Sikakap is a sub-district on the Indonesian island of North Pagai, in the Mentawai Islands off Sumatra. The sub-district contains both Sikakap and Matobe, while Sikakap village incorporates the hamlets of Central Sikakap, East Sikakap and Sibaibai. Overall, the total population was 3,194 as of 2016. Also part of the sub-district is the Sikakap Strait between North and South Pagai, a designated Regional Marine Conservation Area. The Strait, an area of 3960 hectare, has a coastal length of 19.79 km and is a major contributor to West Sumatra's fishing industry.

== History ==
Dutch colonisation came relatively late to the Mentawai Islands. As Dutch officials had little interest in them, they called upon the Rhenish Missionary Society to begin the "civilisation" process. To that end, a German missionary, A. Lett, was appointed at Sikakap in 1901. His missionaries established a school nearby. From this initial settlement, the Dutch expanded into the other Mentawai Islands.

There was a magnitude 7.5 tsunami in the area on 6 February 1908.

Surrounding forests have been the site of heavy logging since the 1970s.

== Facilities ==
Sikakap, along with Tuapeijat, is one of the only places in the Mentawai Islands where electricity and telecommunications are available. There is a hospital and a church in the village, as well as a harbor (the main transport hub in the Mentawai islands) and a district police station. The primary transport connection is a twice-weekly ferry, the KMP Ambu-ambu, which runs between Sikakap and Padang. In 2007, Surfing Magazine described the sub-district as a "regular re-fuelling spot for charter boats".

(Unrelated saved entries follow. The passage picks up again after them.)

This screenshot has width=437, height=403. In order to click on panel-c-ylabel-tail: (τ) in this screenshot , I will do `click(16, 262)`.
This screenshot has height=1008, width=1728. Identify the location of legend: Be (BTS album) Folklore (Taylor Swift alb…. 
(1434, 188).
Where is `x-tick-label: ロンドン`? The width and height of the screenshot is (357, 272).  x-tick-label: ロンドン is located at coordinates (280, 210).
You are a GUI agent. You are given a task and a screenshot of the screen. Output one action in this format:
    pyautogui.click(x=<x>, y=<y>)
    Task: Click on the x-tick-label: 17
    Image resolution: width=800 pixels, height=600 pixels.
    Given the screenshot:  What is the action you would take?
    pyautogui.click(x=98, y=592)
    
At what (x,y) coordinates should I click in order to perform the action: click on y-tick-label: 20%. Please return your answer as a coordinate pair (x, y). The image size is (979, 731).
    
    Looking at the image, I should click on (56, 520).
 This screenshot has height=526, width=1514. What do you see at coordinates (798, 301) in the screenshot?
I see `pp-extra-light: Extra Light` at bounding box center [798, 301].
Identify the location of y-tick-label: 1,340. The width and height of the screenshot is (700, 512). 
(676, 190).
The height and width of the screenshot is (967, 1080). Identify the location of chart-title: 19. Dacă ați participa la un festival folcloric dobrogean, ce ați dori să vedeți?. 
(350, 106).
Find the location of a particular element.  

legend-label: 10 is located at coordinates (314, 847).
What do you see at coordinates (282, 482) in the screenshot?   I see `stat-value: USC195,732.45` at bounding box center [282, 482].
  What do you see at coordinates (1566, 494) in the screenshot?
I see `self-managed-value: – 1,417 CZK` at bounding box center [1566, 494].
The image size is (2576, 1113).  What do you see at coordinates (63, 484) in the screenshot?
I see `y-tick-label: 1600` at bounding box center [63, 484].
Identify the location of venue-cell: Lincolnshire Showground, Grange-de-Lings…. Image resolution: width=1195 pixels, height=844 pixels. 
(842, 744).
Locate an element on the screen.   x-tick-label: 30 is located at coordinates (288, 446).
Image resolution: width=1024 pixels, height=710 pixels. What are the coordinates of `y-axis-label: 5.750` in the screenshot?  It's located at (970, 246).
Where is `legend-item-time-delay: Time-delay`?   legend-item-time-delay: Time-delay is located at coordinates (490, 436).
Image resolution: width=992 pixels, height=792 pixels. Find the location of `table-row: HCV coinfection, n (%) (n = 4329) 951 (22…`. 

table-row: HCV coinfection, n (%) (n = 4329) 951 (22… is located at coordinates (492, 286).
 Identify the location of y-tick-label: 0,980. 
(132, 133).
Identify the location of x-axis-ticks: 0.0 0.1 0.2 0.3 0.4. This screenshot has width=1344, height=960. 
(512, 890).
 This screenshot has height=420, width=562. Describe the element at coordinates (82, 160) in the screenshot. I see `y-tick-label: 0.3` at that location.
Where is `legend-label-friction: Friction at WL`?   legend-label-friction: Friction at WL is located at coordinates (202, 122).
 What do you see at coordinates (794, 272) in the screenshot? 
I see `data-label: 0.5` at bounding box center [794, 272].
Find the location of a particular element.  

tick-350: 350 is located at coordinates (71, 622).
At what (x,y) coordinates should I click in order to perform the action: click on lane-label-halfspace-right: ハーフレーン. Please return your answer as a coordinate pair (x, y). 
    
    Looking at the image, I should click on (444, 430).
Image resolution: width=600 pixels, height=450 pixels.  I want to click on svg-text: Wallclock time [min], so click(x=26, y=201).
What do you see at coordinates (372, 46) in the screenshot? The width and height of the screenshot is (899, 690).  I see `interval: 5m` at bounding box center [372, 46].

== 2010 earthquake and tsunami ==
Sikapap served as a centre for relief operations related to the 2010 Mentawai earthquake and tsunami. Eyewitnesses reported that waves up to 2 m high hit the sub-district. Relief agencies and a government command post were based there during the crisis, as it is the largest village on Sipura and Pagai. Over 200 people sought assistance at the local hospital, more than it could take, and the local church was converted into a makeshift medical center. Military supplies for the hospital began arriving on 30 October. A month later, displaced people were still living in tents in Sikakap, leading the government to announce the construction of 16 homes there, as 17 had been heavily damaged.